This writes calibration.json next to the final/ directory.


## Run on Modal

Run data prep and training on Modal with persistent storage and optional GPU.

Prerequisites:
- Install CLI: `pip install modal`
- Authenticate: `modal token new`

Quick start (baseline model):
- Create a Volume for raw training texts and upload files:
  - `modal volume create writing7-training`
  - `modal volume put writing7-training training`
- Prepare datasets from the training Volume:
  - `modal run modal_app.py::prepare`  # reads from /input/training (writing7-training)
- Train on CPU:
  - `modal run modal_app.py::train -- --model roberta-base --epochs 3`
- Train on GPU (recommended):
  - `modal run modal_app.py::train_gpu -- --model roberta-base --epochs 3`
- Pipeline (prepare → CPU train):
  - `modal run modal_app.py::pipeline -- --model roberta-base`

Contrastive model:
- CPU: `modal run modal_app.py::train_contrastive -- --model roberta-base --epochs 3`
- GPU: `modal run modal_app.py::train_contrastive_gpu -- --model roberta-base --epochs 3`
 - Calibrate: `modal run modal_app.py::calibrate_contrastive -- --model-dir /vol/models/book_matcher_contrastive/final --calibrate-for f1 --target-acc 0.85 --target-recall 0.80`

Details:
- Raw input Volume: `writing7-training` mounted at `/input` (contains your `.txt` books)
- Artifact Volume: `writing7-artifacts` mounted at `/vol`
  - Datasets: `/vol/data/processed`
  - Models/logs: `/vol/models/...`
  - HF cache: `/vol/hf`
- The image bakes this repo at `/workspace` and attempts to download spaCy `en_core_web_sm`; if unavailable, code falls back to a simple splitter.

Data flow:
- `prepare` reads raw `.txt` files from `/input`, writes processed datasets to `/vol/data/processed`.
- `train` and `train_*` read datasets from `/vol/data/processed` and write models to `/vol/models/...`.

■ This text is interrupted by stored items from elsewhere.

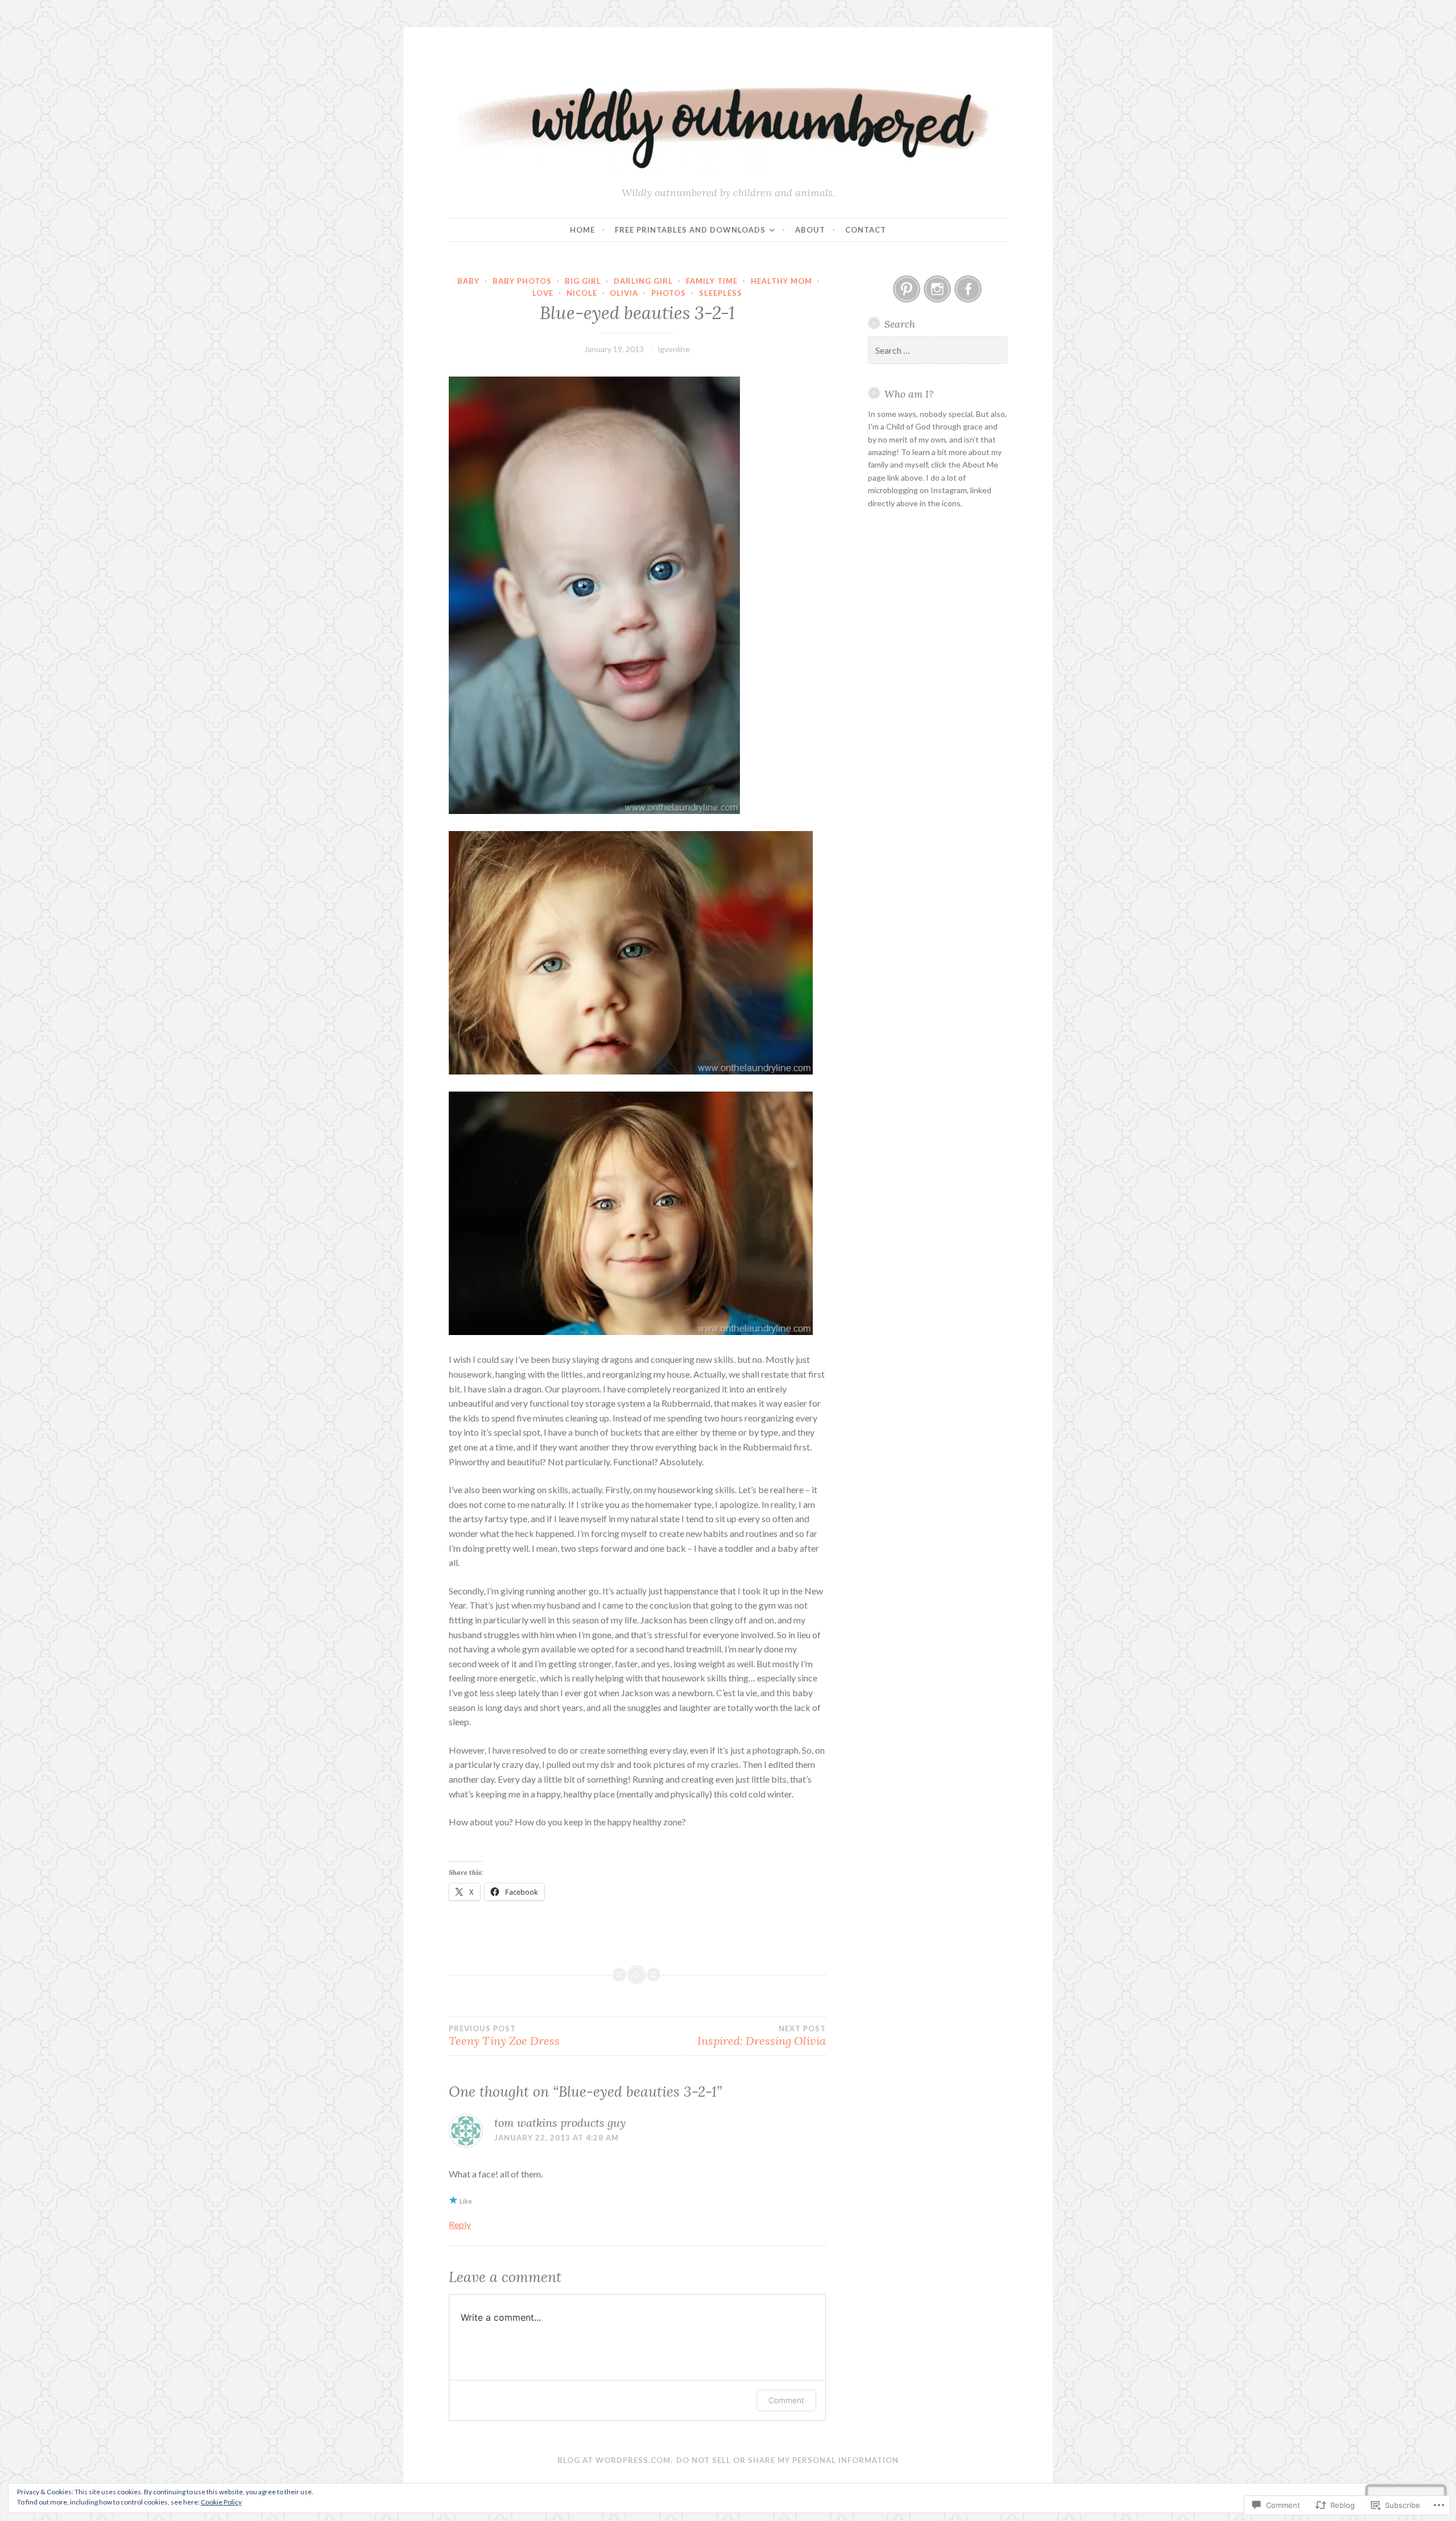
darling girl (643, 281)
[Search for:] (938, 351)
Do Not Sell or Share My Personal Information (787, 2460)
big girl (583, 281)
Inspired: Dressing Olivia (761, 2036)
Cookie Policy (221, 2502)
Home (582, 229)
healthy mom (781, 281)
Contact (865, 229)
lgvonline (674, 349)
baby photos (522, 281)
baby (468, 281)
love (542, 292)
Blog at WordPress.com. (615, 2460)
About (810, 229)
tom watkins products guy (560, 2122)
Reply (460, 2224)
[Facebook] (968, 289)
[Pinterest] (906, 289)
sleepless (720, 292)
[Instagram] (937, 289)
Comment (786, 2400)
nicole (581, 292)
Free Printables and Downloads (690, 229)
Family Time (712, 281)
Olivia (624, 292)
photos (668, 292)
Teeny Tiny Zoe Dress (504, 2036)
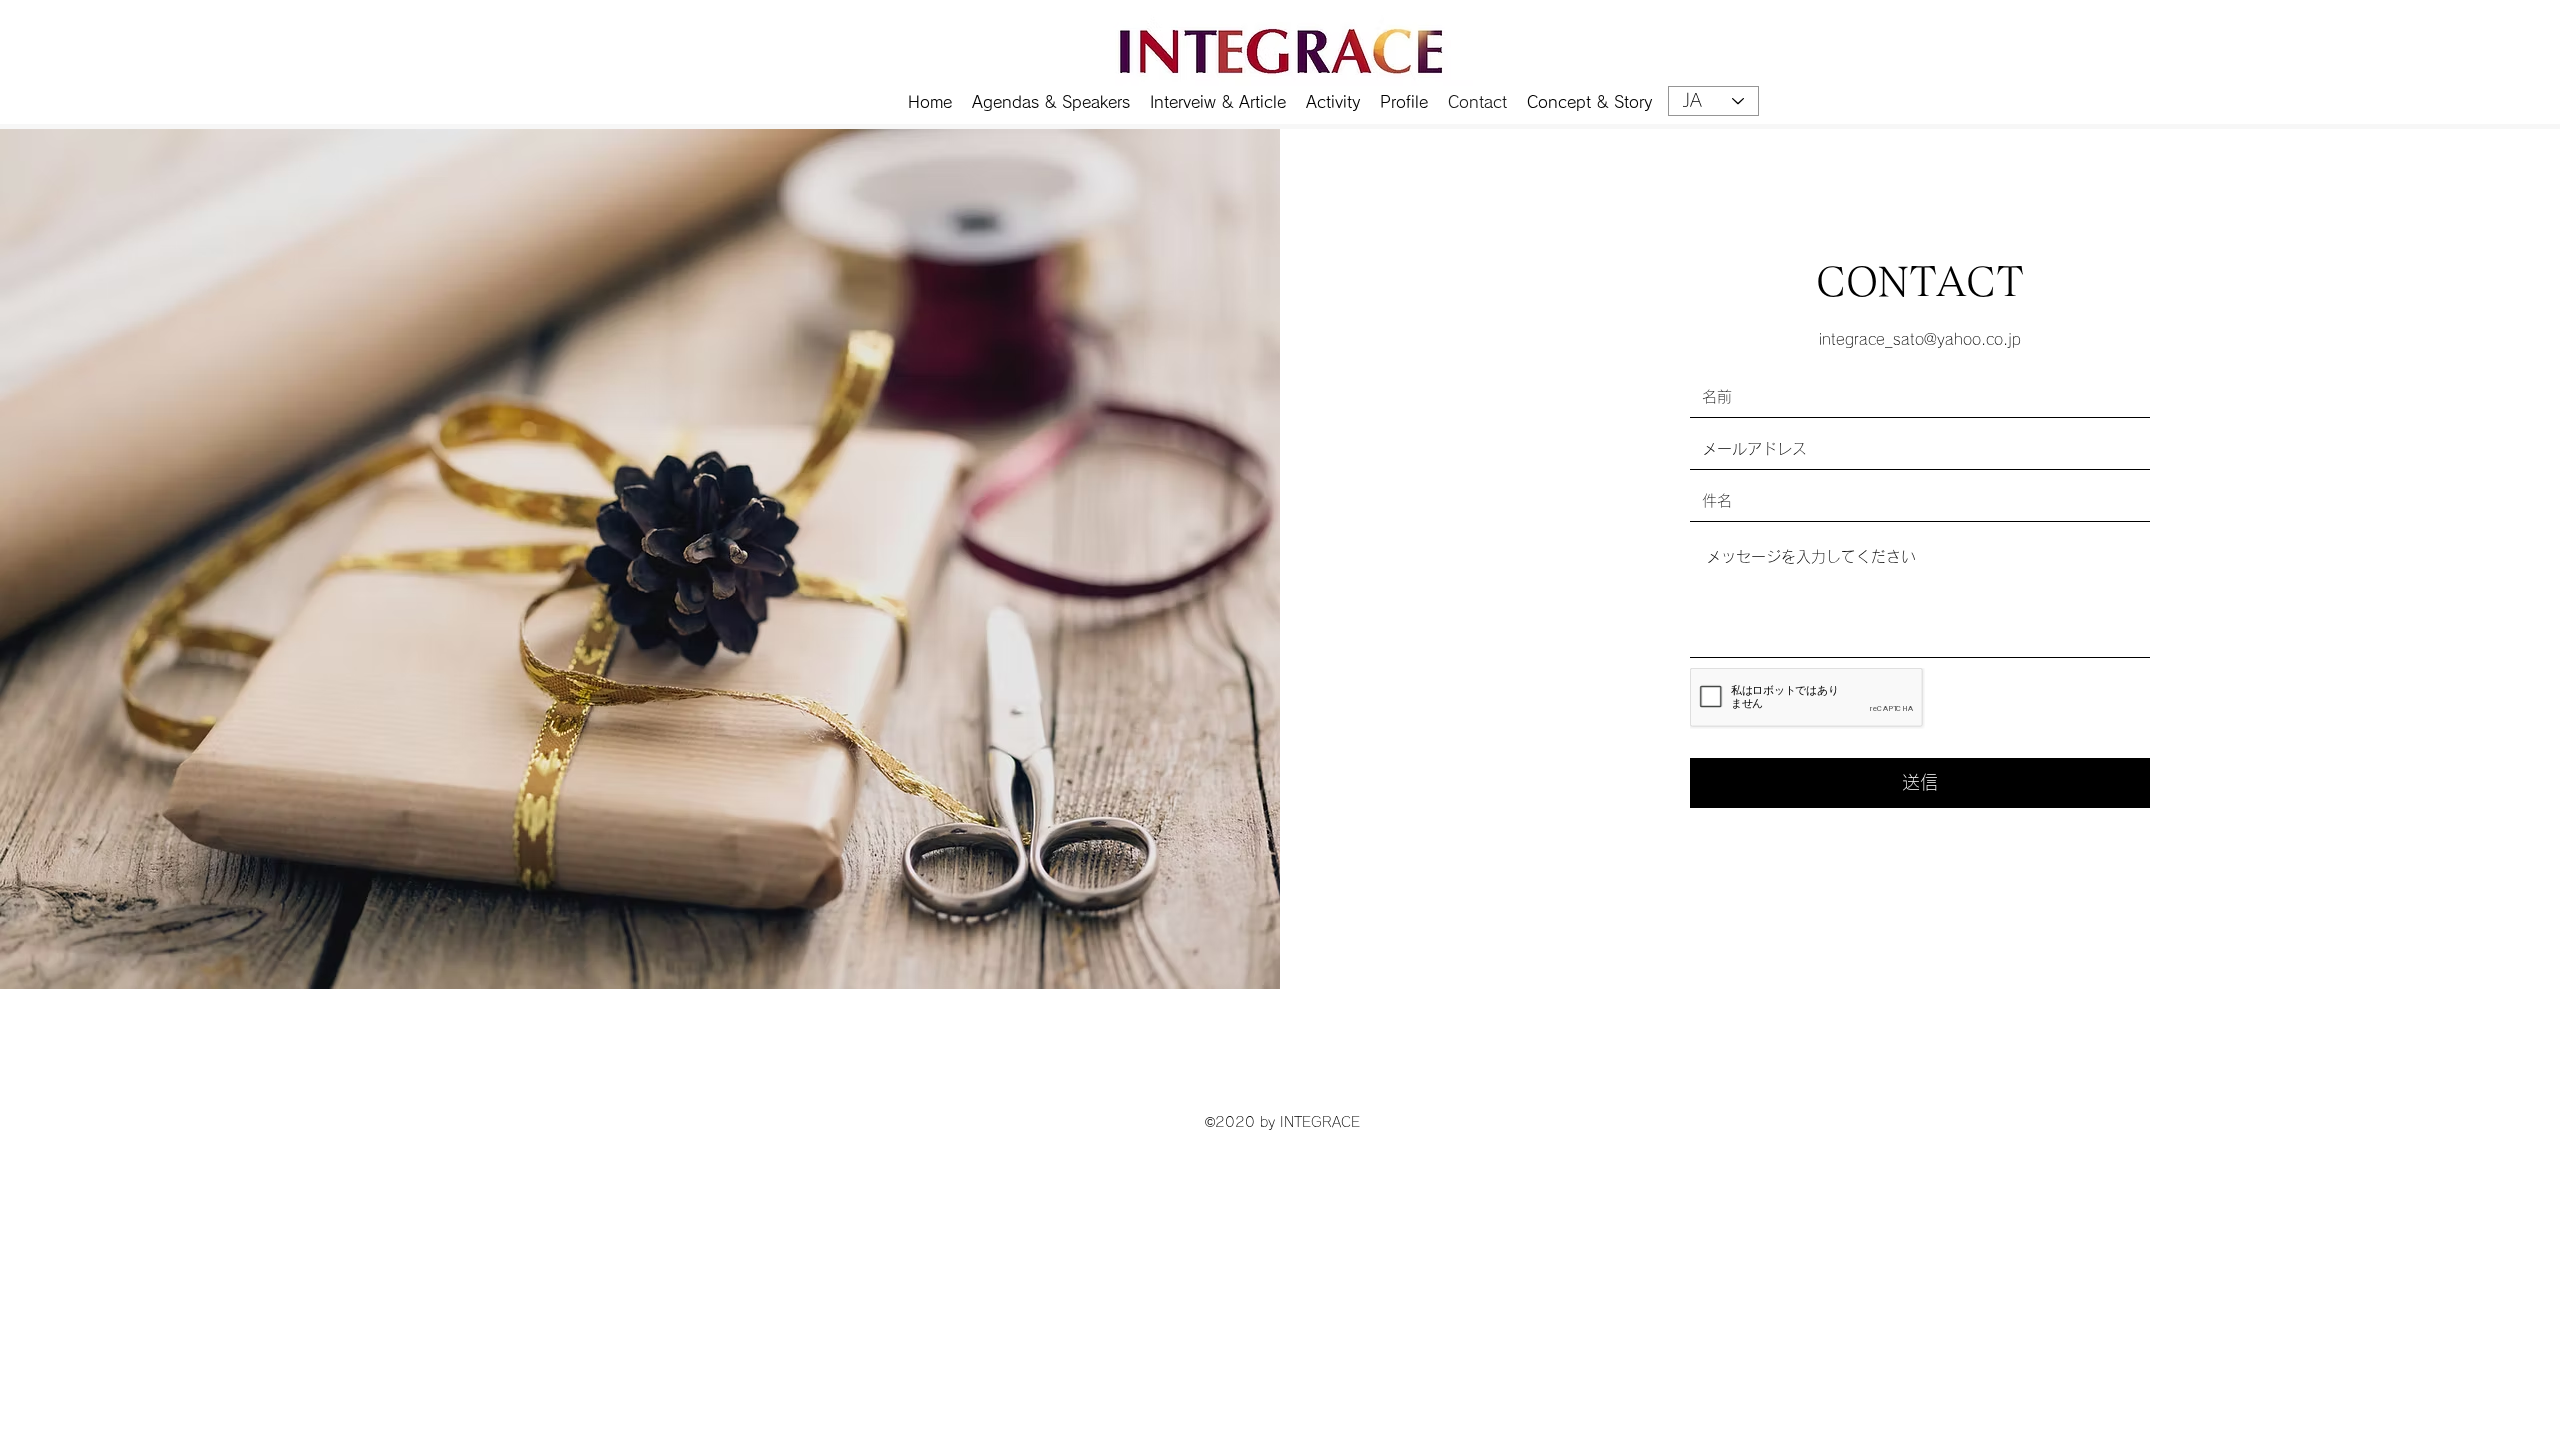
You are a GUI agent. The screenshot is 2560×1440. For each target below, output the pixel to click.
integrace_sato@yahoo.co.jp (1920, 339)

Deploy and call (optional):
- `modal deploy modal_app.py`
- Then:
  - `modal call writing7.prepare --training-dir training`
  - `modal call writing7.train --model roberta-base`
  - `modal call writing7.train_gpu --model roberta-base`
  - `modal call writing7.train_contrastive --model roberta-base`
  - `modal call writing7.train_contrastive_gpu --model roberta-base`

GPU guidance:
- Use GPU for any substantial training run (T4 default). CPU is fine for smoke tests or tiny datasets.

## Model Architecture

### Standard Classifier

- **Base Model**: RoBERTa-base (12-layer transformer)
- **Task**: Binary sequence classification
- **Input**: Two text chunks (concatenated with special tokens)
- **Output**: Probability that chunks are from the same book

### Contrastive Model (Recommended)

- **Architecture**: Siamese twin encoders (shared RoBERTa weights)
- **Features**:
  - Embeddings: Mean-pooled RoBERTa hidden states
  - Style features: Type-token ratio, sentence length, punctuation frequency, formality
  - Concatenation: Embeddings + style features → classifier
- **Loss**: Classification loss + contrastive loss (10% weight)
- **Context**: 512 tokens per text

## Evaluation

## Publish Trained Models to Hugging Face

You already have the trained checkpoints; publish them so anyone can run the benchmark with your scorer.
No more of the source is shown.